Cette interpénétration des milieux politiques, économiques et médiatiques a considérablement verrouillé le champ politique hondurien qui ne s'est pas professionnalisé de façon autonome. Comme le regrette l'historien hondurien Jorge Alberto Amaya dans sa lettre ouverte, ce système s'est révélé très exclusif, dans un pays où 70% de la population vit dans la pauvreté. Ce sont précisément ces secteurs que Zelaya a tenté de convoquer à partir de 2008 dans un style populiste jusqu'alors inconnu dans le pays. Dès lors, rien d'étonnant selon nous à voir les milieux d'affaires peser de tout leur poids en faveur du coup de force contre Zelaya. »


Les déclarations récentes du putschiste Michelletti au journaliste argentin du quotidien Clarin viennent confirmer cette version : « Il (Zelaya) a pris le chemin de la gauche, a transformé les gens en « communistes », ça nous a préoccupés. » Par cette déclaration, Michelletti confirme que la démocratie, la seule valable à leurs yeux, est celle sur laquelle la classe oligarchique (le « nous ») garde le plein contrôle. En somme, une démocratie faite sur mesure pour les oligarchies et qui n’a rien à voir avec cette définition qu’en donne les dictionnaires : « régime politique dans lequel le peuple exerce sa souveraineté lui-même, soit directement ou par représentants interposés. »

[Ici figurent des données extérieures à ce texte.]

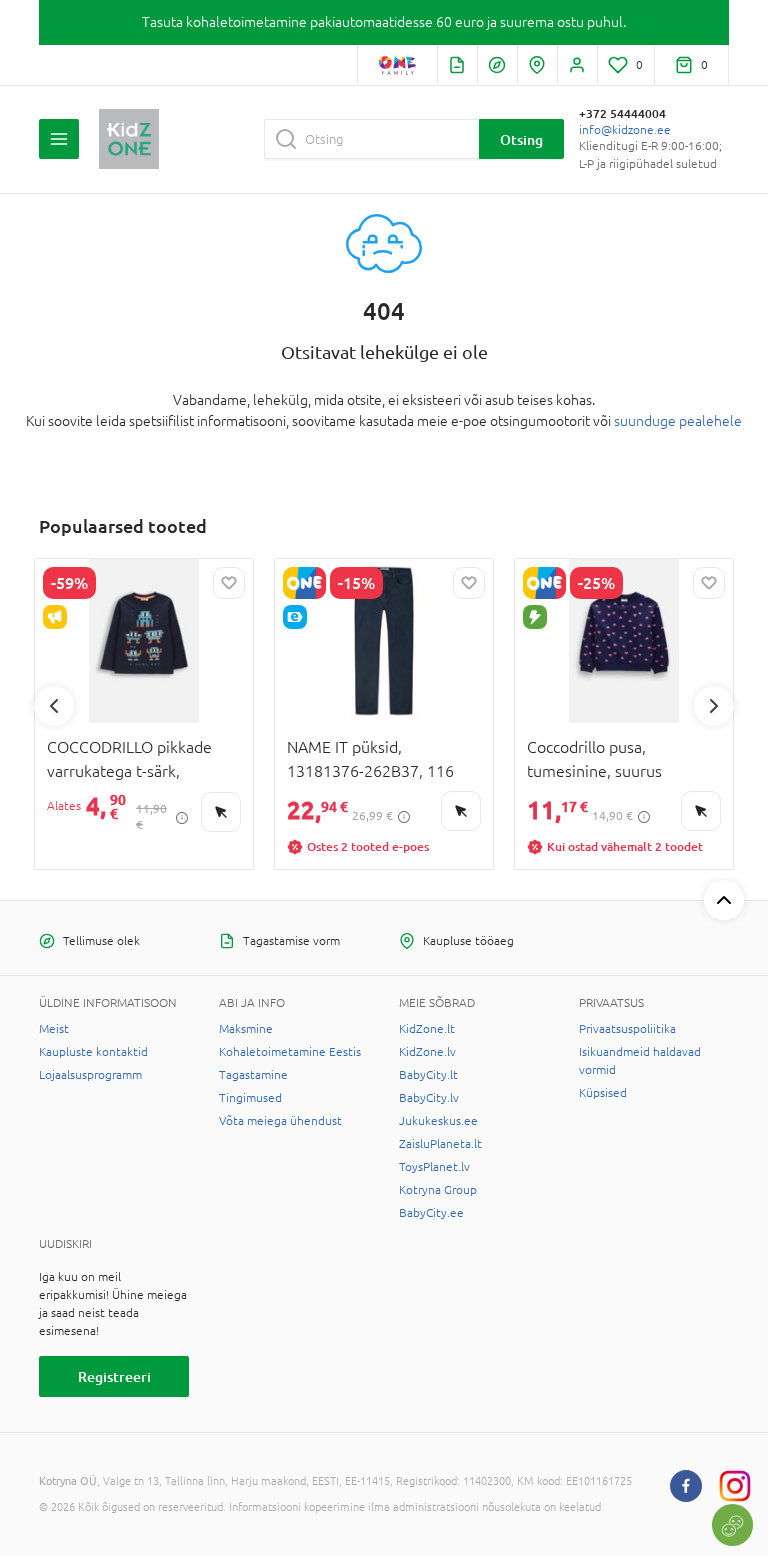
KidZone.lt (427, 1029)
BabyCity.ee (431, 1213)
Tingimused (250, 1098)
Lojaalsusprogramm (90, 1075)
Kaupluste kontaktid (93, 1052)
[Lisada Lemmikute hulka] (229, 583)
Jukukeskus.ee (438, 1121)
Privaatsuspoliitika (627, 1029)
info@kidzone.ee (625, 130)
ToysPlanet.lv (434, 1167)
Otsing (521, 139)
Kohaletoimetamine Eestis (290, 1052)
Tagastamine (253, 1075)
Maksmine (246, 1029)
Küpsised (603, 1093)
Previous (54, 706)
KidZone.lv (427, 1052)
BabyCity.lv (429, 1098)
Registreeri (114, 1376)
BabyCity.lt (428, 1075)
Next (714, 706)
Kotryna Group (438, 1190)
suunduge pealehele (678, 421)
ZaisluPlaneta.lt (440, 1144)
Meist (54, 1029)
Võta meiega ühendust (280, 1121)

À la lumière de ce qui se passe au Honduras, faut-il comprendre que la démocratie représentative, assumée par les partis politiques et contrôlée par les oligarchies, a cessé depuis longtemps d’être représentative de la volonté du peuple et du fait même d’être une « véritable démocratie »? Il s’agit en fait d’un régime politique qui permet aux oligarchies d’exercer leur pleine souveraineté sur le peuple ». L’opposition de ces dernières à tout projet de « démocratie participative » et à toute « constituante » voulue et votée par le peuple, s’expliquerait par cette perte du pouvoir qui leur permet actuellement de tout contrôler.


La suite de l’histoire nous dira bientôt si le peuple parviendra à reprendre le contrôle de son système politique, économique, judiciaire et social. Les élections annoncées et organisées par les putschistes ne sauraient en aucune façon permettre cette reprise du pouvoir par le peuple. Seuls, le retour du Président constitutionnel et la mise en place d’un espace de liberté social, permettront la tenue d’élections libres.